## EXERCISE DESCRIPTION
Answer with the exact lines of the following material from the one containing "Task: Select the sidebar scrollbar thumb" through the one containing "1049x458 pixels.", both end lines included.

## DATA FOR THE TASK
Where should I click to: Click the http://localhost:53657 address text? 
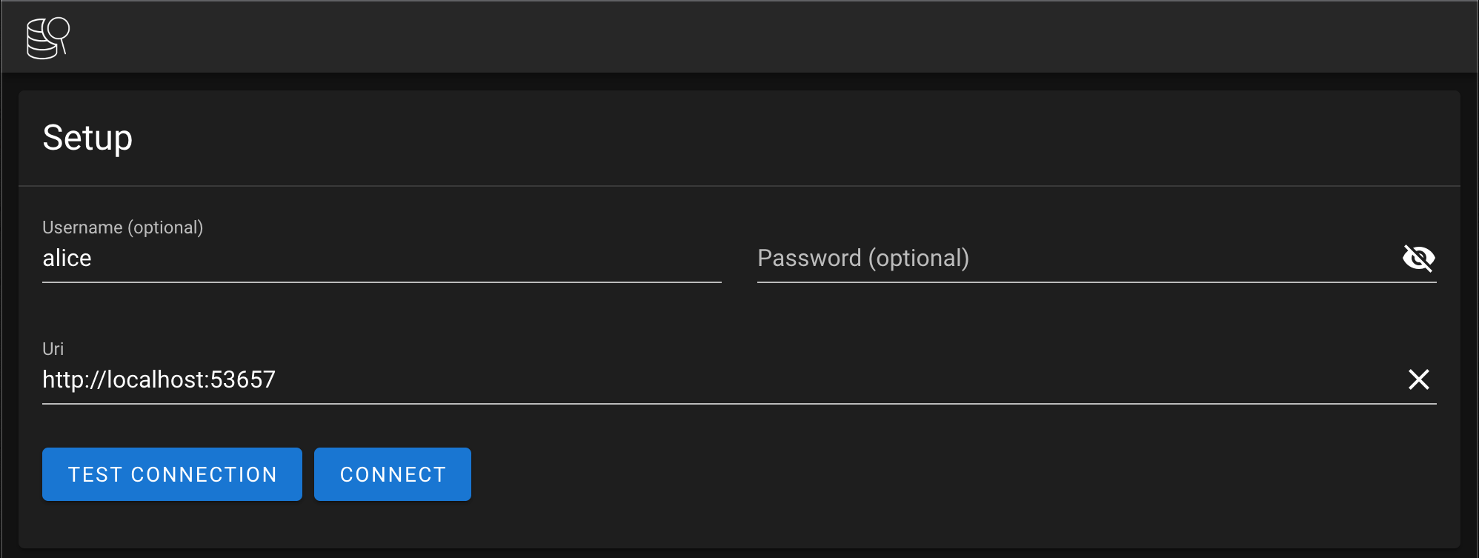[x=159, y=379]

==

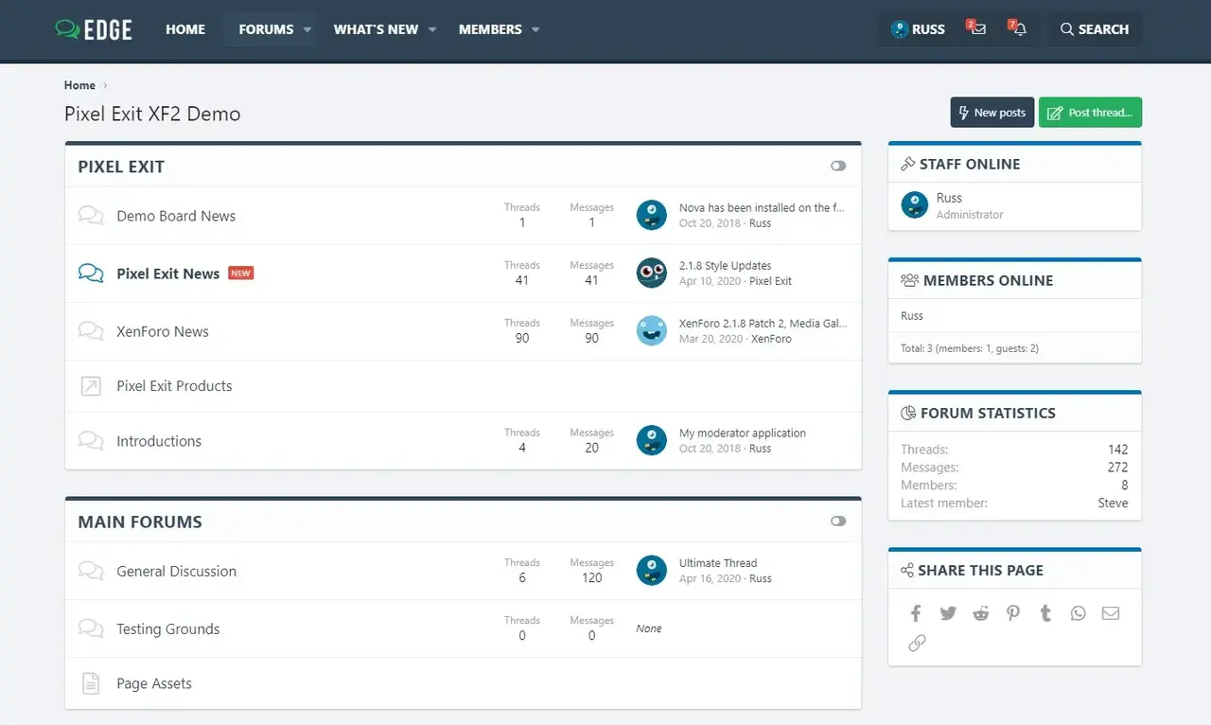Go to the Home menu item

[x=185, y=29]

==

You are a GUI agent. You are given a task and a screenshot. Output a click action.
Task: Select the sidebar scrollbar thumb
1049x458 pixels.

## RESPONSE TO THE TASK
Task: Select the sidebar scrollbar thumb
1049x458 pixels.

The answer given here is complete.